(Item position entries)
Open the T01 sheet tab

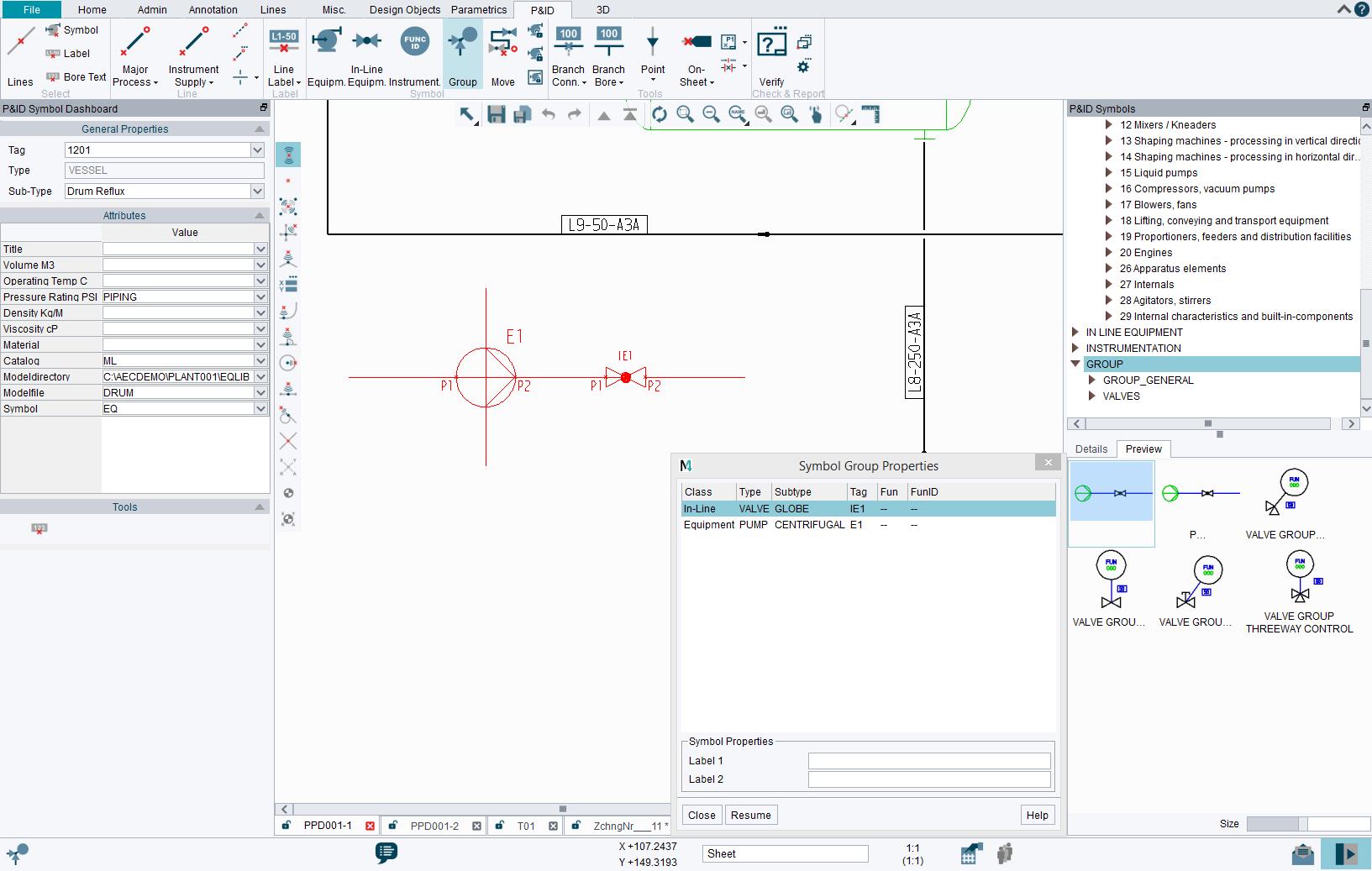click(526, 826)
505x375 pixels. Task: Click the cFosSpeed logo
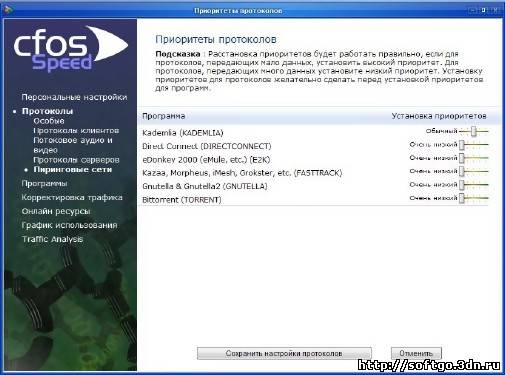click(x=71, y=49)
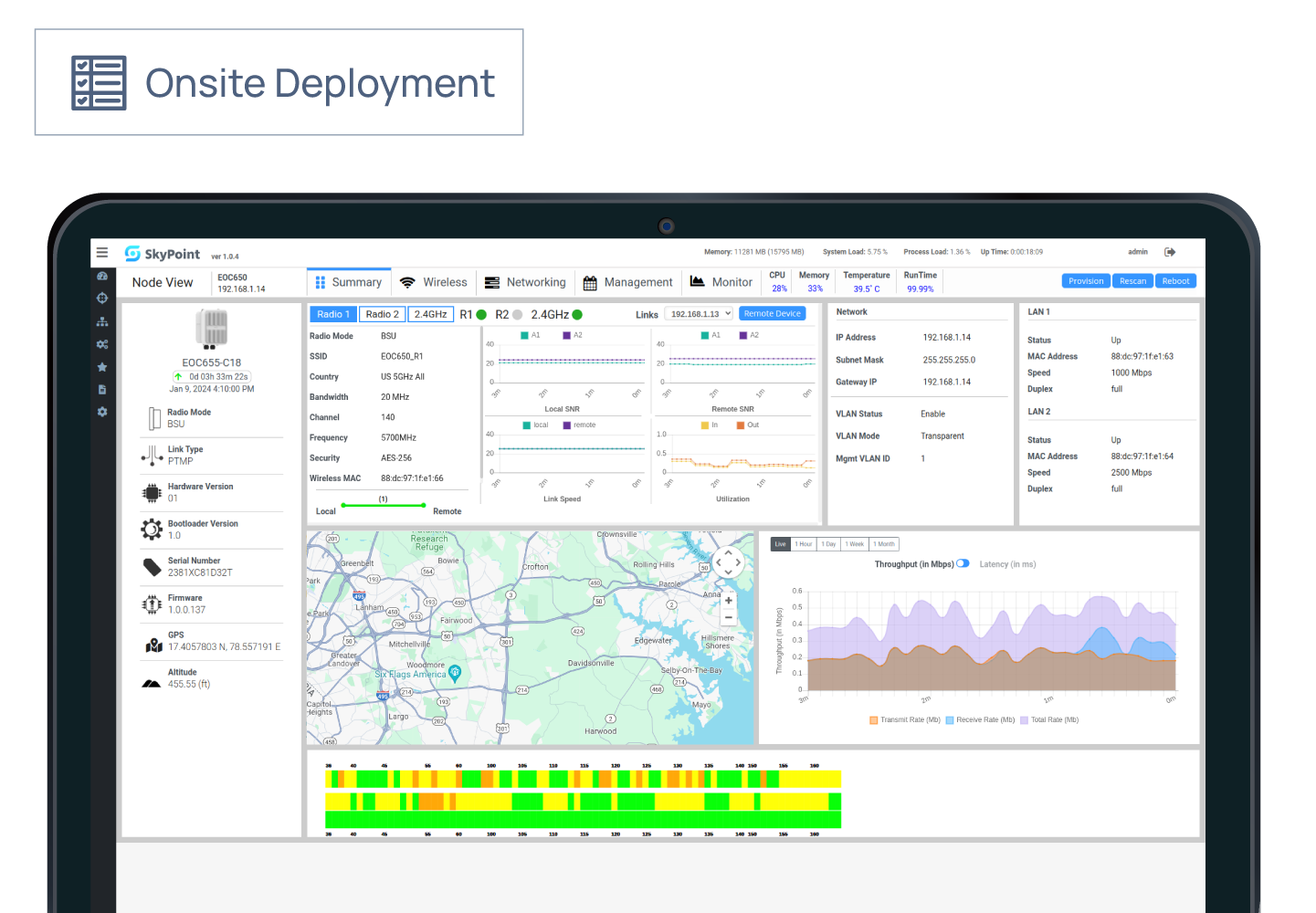The height and width of the screenshot is (913, 1316).
Task: Open the Links IP address dropdown
Action: coord(698,313)
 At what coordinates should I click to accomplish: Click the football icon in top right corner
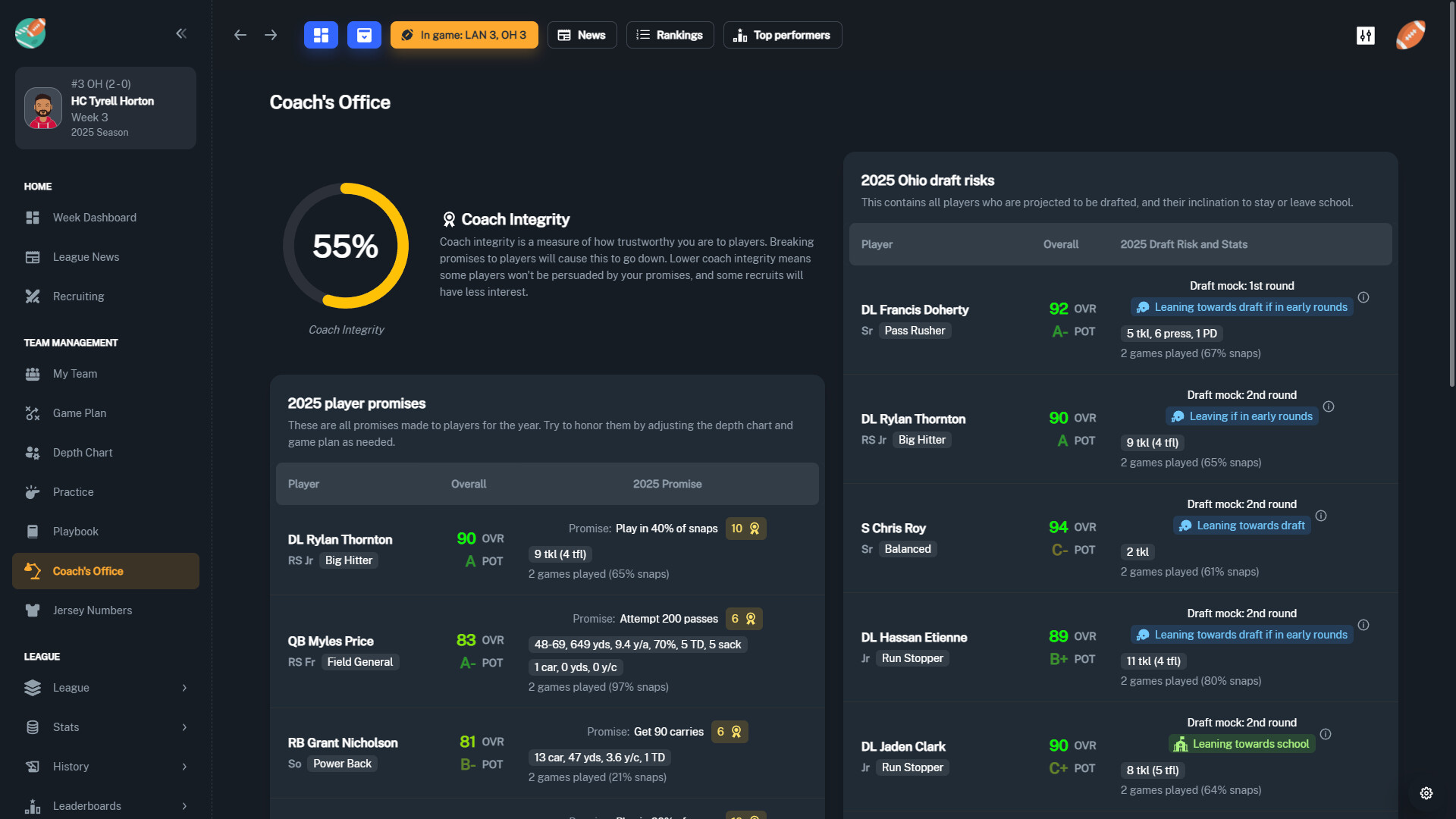(x=1410, y=34)

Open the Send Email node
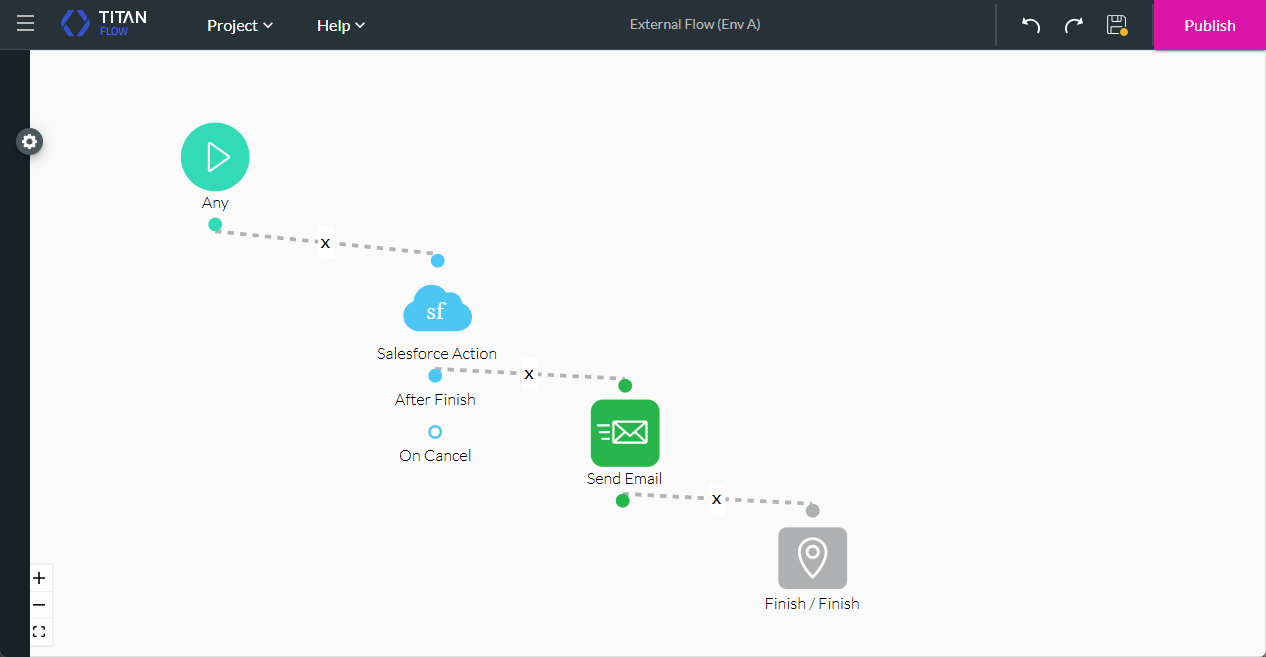click(625, 433)
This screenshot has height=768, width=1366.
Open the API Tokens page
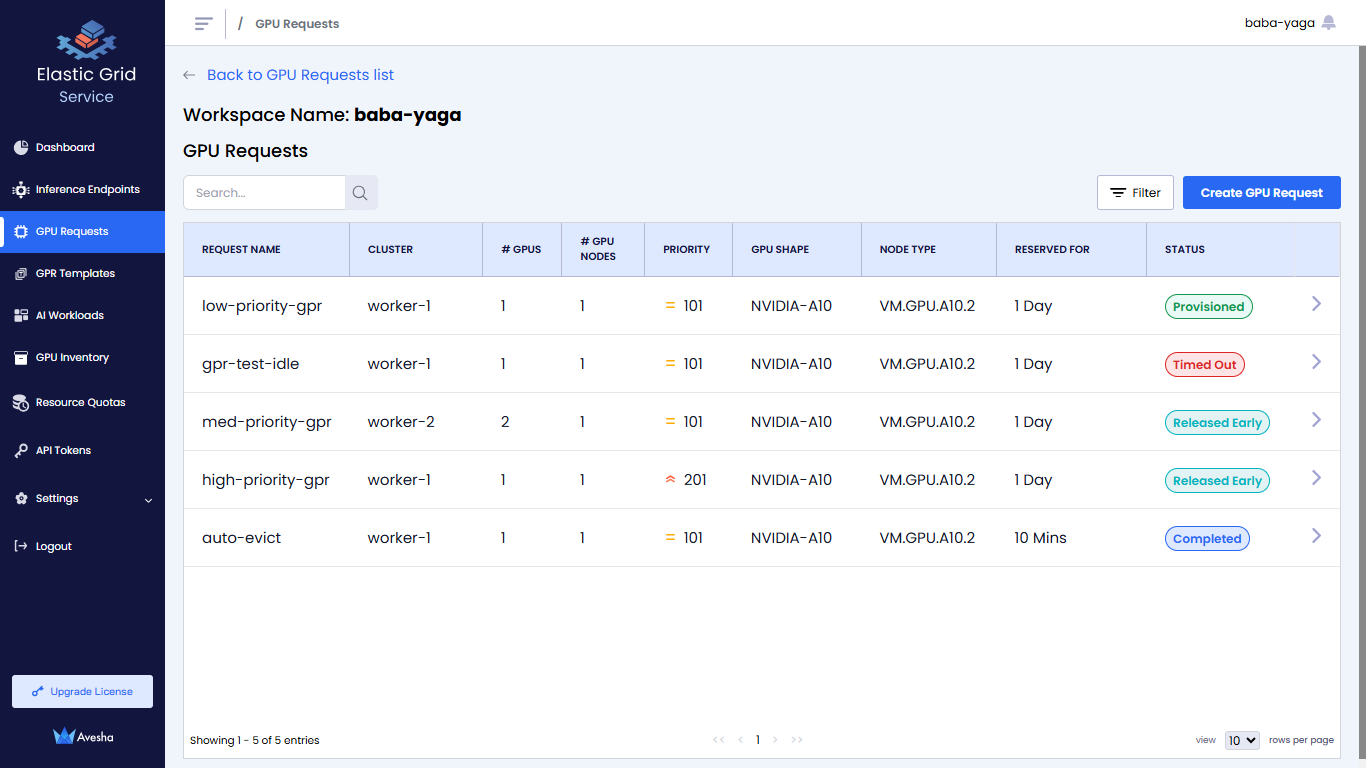pos(63,451)
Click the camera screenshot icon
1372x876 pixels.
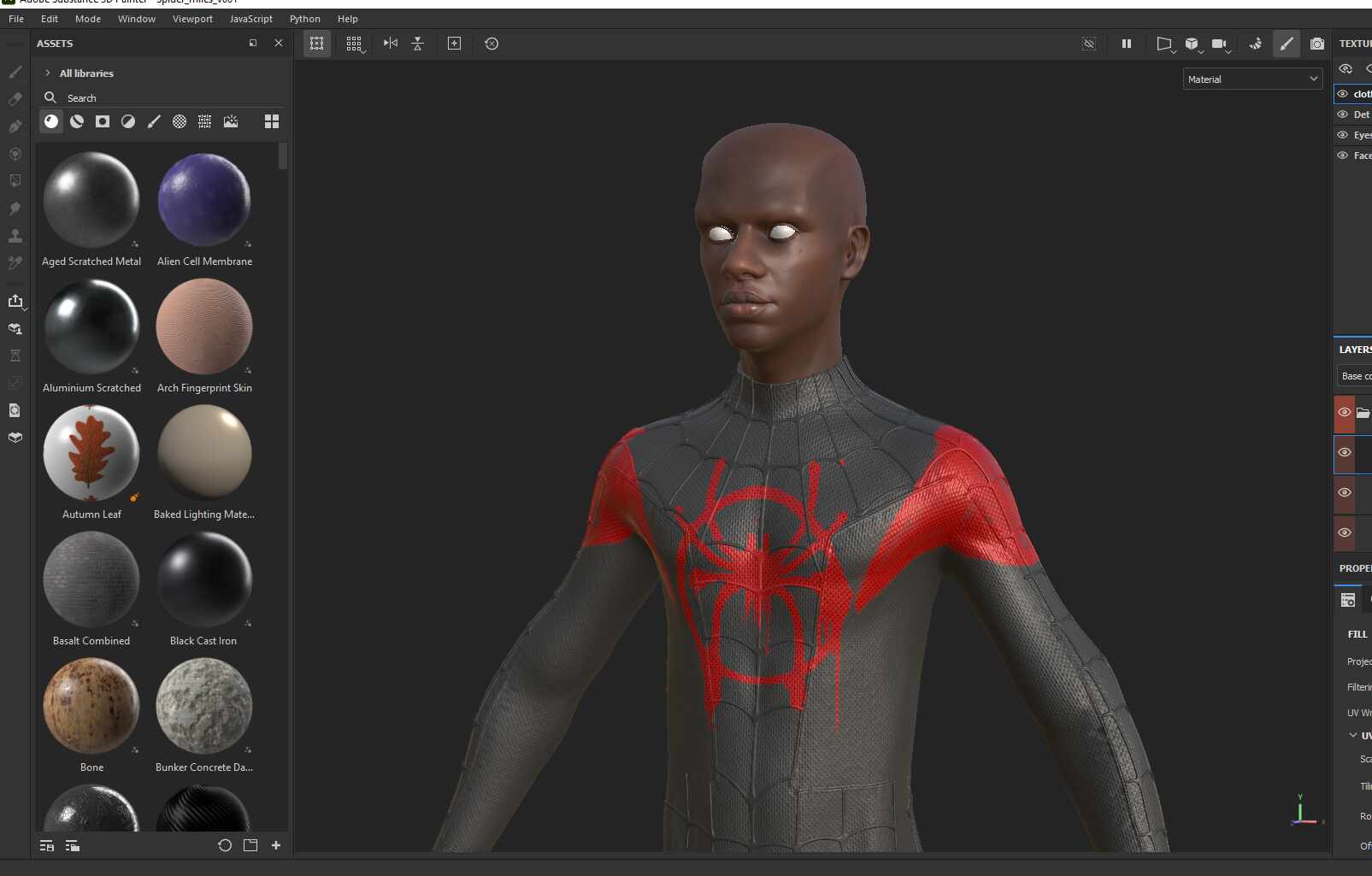(x=1317, y=44)
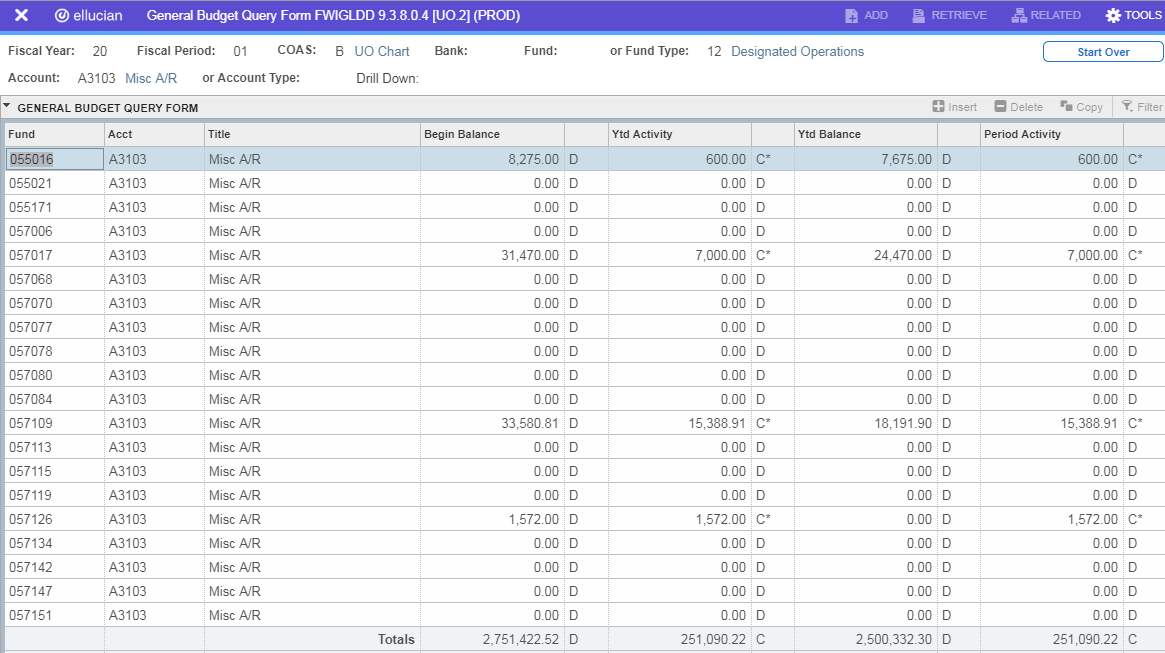
Task: Open the TOOLS gear menu
Action: pyautogui.click(x=1113, y=16)
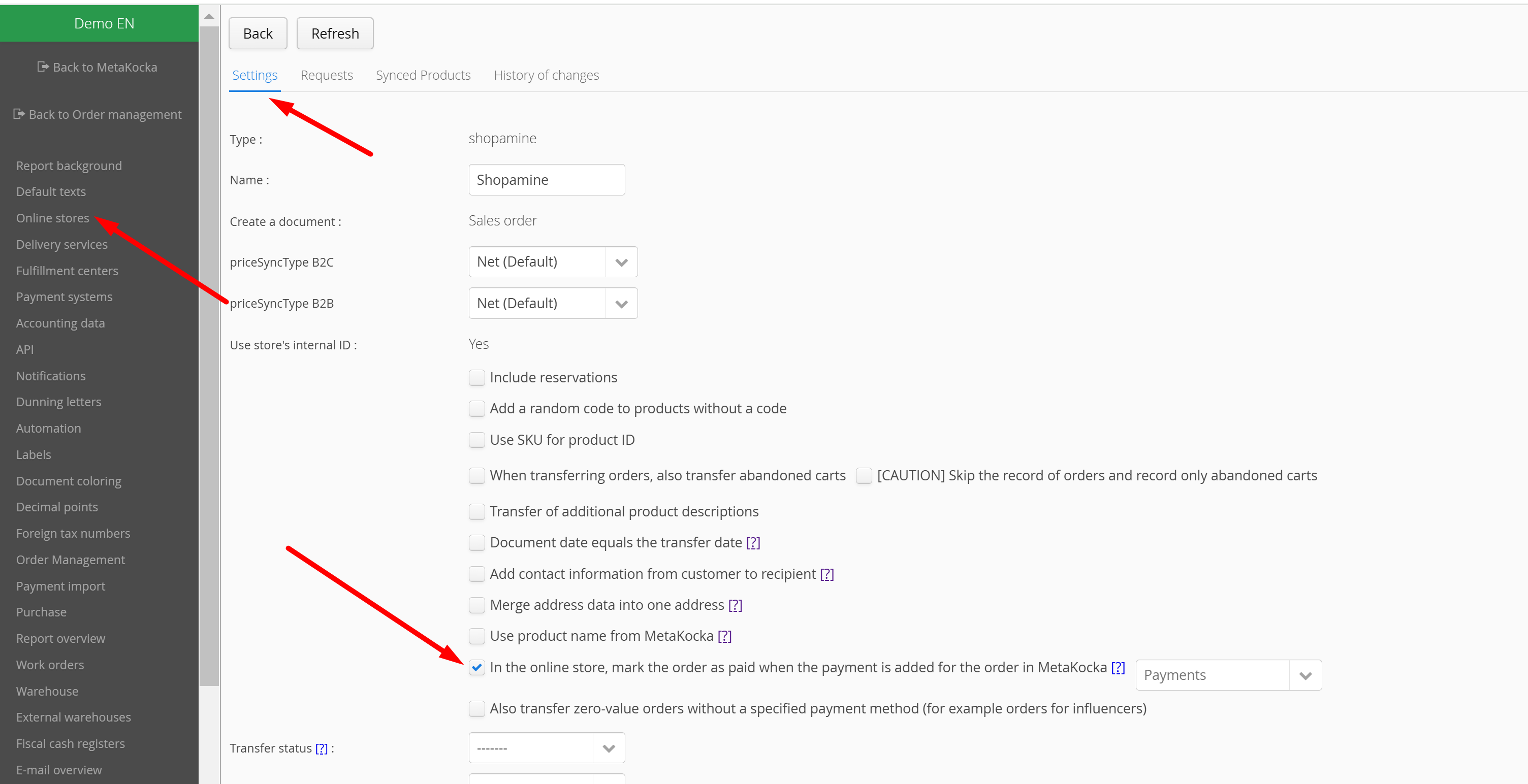1528x784 pixels.
Task: Open help [?] next to Transfer status
Action: pos(321,748)
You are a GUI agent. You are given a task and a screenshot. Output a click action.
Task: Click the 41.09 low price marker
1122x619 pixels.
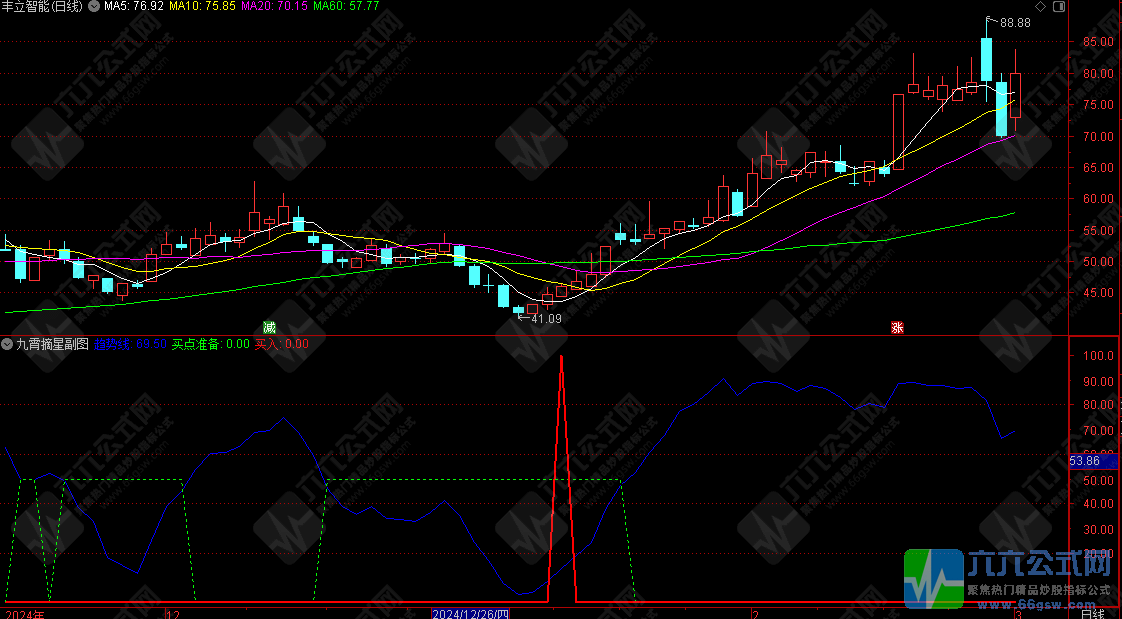[x=544, y=319]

● **TASK REQUIREMENTS**
Copy every line of the material above word for word, and leave out the pictures.

● **COMPLETE ANSWER**
Open the T01 sheet tab

click(526, 826)
505x375 pixels. Task: Click the cFosSpeed logo
click(x=71, y=49)
The height and width of the screenshot is (913, 1316).
Task: Open the Links IP address dropdown
Action: coord(698,313)
 At what coordinates should I click to accomplish: Click the football icon in top right corner
(x=1410, y=34)

Open the Send Email node
click(625, 433)
This screenshot has height=768, width=1366.
Open the API Tokens page
pos(63,451)
Click the camera screenshot icon
1372x876 pixels.
(x=1317, y=44)
Task: Open the TOOLS gear menu
Action: pyautogui.click(x=1113, y=16)
1528x784 pixels.
Task: Open help [?] next to Transfer status
Action: pos(321,748)
You are a GUI agent. You are given a task and a screenshot. Output a click action.
Task: Click the 41.09 low price marker
1122x619 pixels.
[x=544, y=319]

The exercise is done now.